ANAとJALが共同で「カスタマーハラスメントに対する方針」を発表
マイナビニュース / 2024年7月1日 12時34分
全日本空輸(以下、ANAグループ)および日本航空(以下、JALグループ)は6月28日、「カスタマーハラスメントに対する方針」を発表。両社は共同で、カスタマーハラスメントの定義、および該当行為例を9項目に整理して明文化した。代表者は「お客様に高品質なサービスを持続的に提供していけるよう、従業員が安心して働き続けられる環境を構築してまいります」と説明している。
○■安心で快適な空の旅に向けて
冒頭、ANAグループの宮下佳子氏が説明した。カスタマーハラスメントが社会問題化し、世の中の関心も高まっている昨今。厚生労働省では2022年2月に「カスタマーハラスメント対策企業マニュアル」を発行している。直近では、東京都では条例化に向けた検討を進め、また厚生労働省では従業員を守る対策を企業に義務付けるよう検討中。今後も、カスタマーハラスメント対策への動きはますます加速していくと考えられている。

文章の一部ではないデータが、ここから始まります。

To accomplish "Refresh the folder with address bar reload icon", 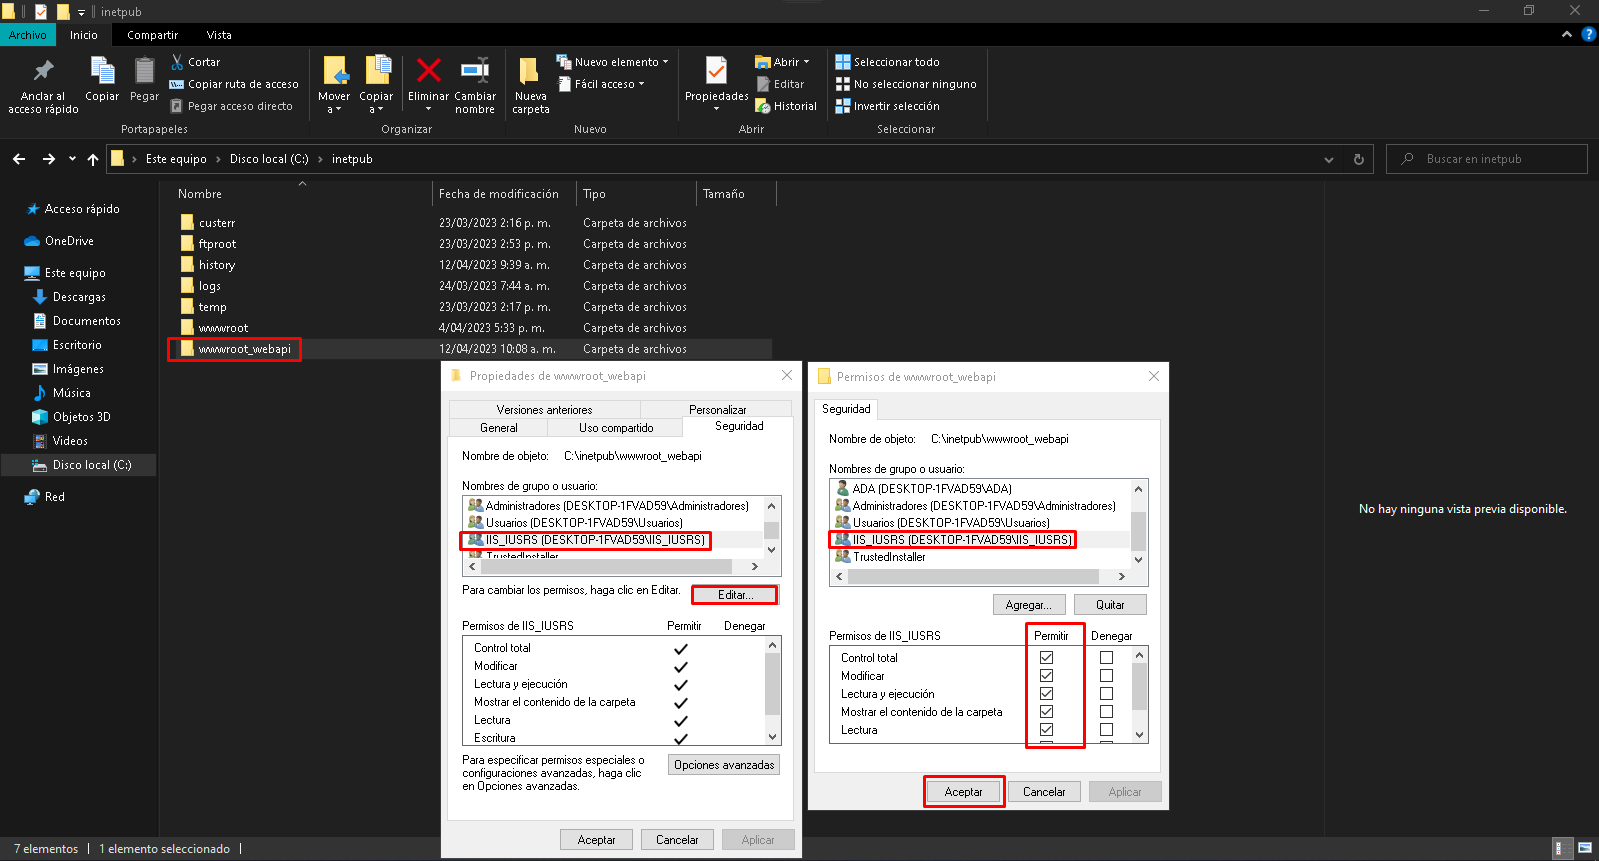I will click(1358, 159).
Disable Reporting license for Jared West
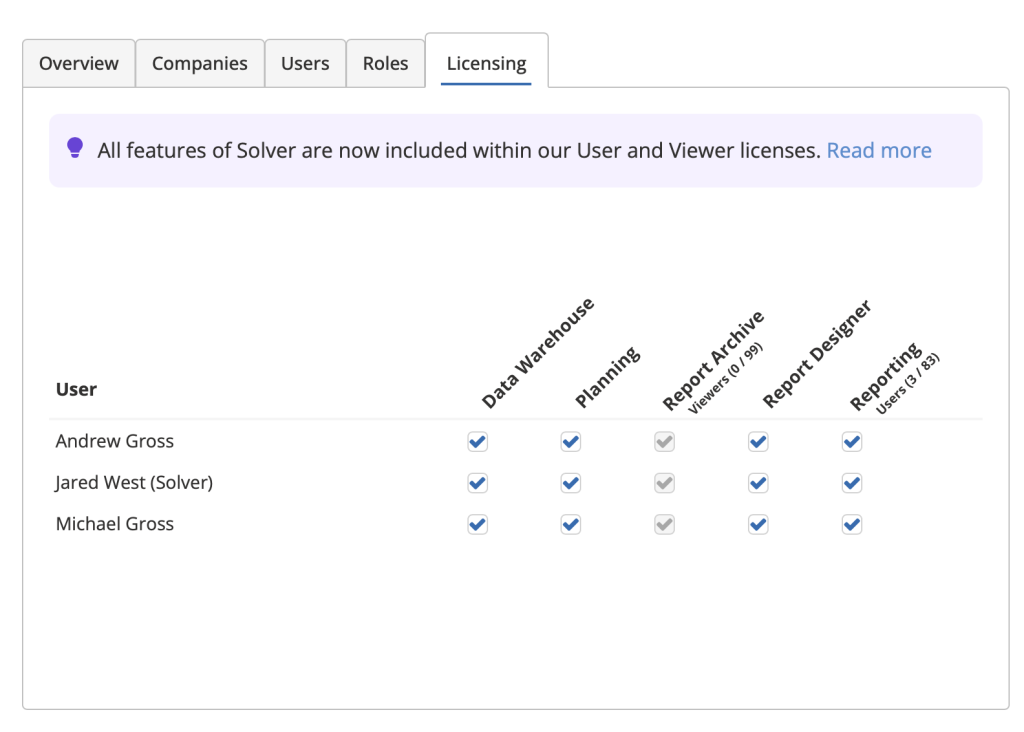 pos(852,483)
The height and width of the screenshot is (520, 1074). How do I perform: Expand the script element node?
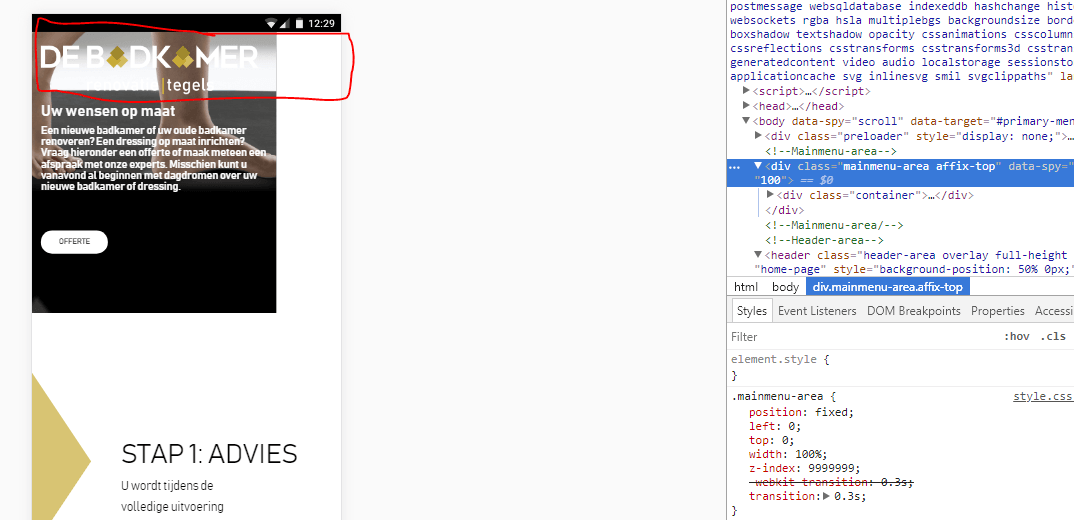747,91
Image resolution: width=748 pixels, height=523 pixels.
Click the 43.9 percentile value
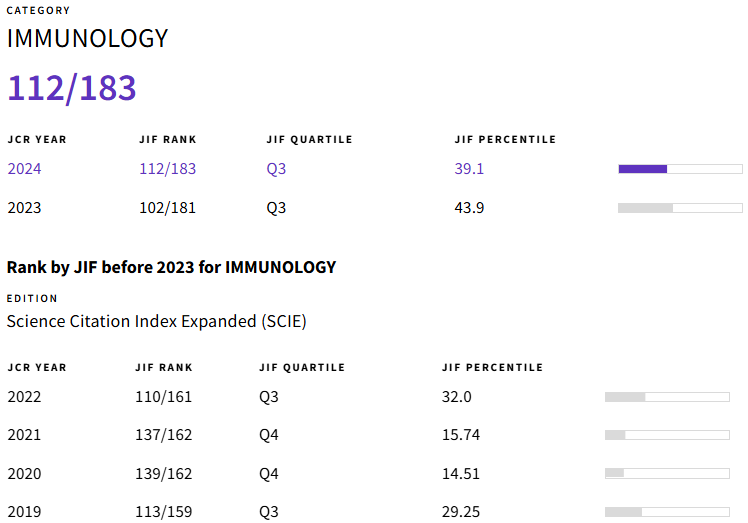point(469,208)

宮下氏は「これまで明確な基準がなかったことで、現場ではお客様対応の判断に迷うことがありました。従業員に大きな負担がかかり、結果、休職や退職を余儀なくされるケースも発生しています」と報告する。ANAグループ、JALグループともに、昨年度だけでも約300件ほどのカスタマーハラスメント事案を確認。暴言、長時間の拘束、過剰な要求などはどの部門でも確認されたほか、空港や機内では暴行も発生しているという。
「将来を担う大切な従業員が、そのような理由で職場を離脱することに会社としても強い危機感を感じております。お客様に高品質なサービスを提供する担い手である、従業員の職場環境を守りたいという思い、また業界として対策を推進していきたいという思いは、ANAグループ、JALグループともに共通しています。そこで今般、共同方針を発表するに至りました」(宮下氏)

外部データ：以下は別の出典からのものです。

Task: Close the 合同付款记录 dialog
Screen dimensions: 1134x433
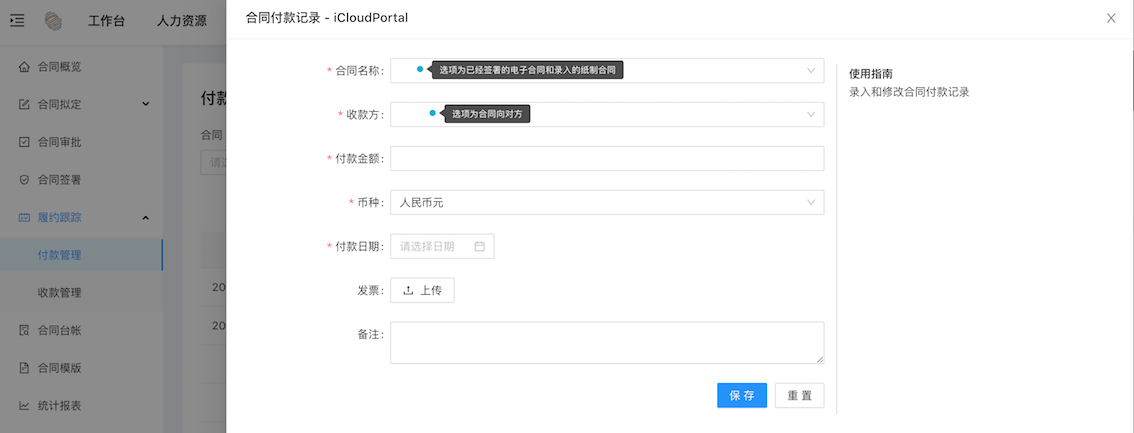Action: (x=1111, y=18)
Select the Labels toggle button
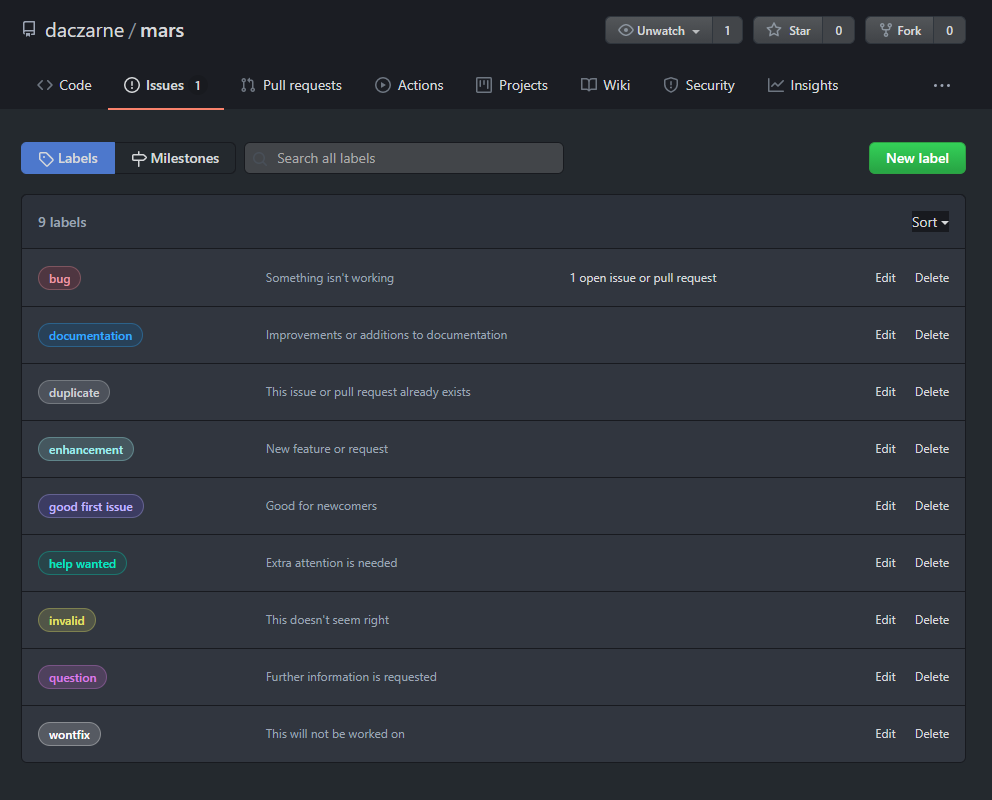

続いて、JALグループの上辻理香氏が説明した。両社ではサービスの提供を通じて利用者から寄せられる意見・要望は”金言”であり、企業の新たな気づき、従業員の成長につながるかけがえのないものと捉えている。しかし暴言や暴行などの著しい迷惑行為が発生した場合、安心・安全な空の旅の提供が難しくなってしまう。そこで著しい迷惑行為に対しては組織的に対応していくと説明。
カスタマーハラスメントの定義としては『顧客または取引先などを含む第三者からの優越的な立場を利用した「航空法、その他関連する法規に反する行為」、および「これらにつながりかねない行為」、または「義務のないことや社会通念上、相当な範囲を超える対応を要求する行為」により従業員の就業環境が害されること』と定めた。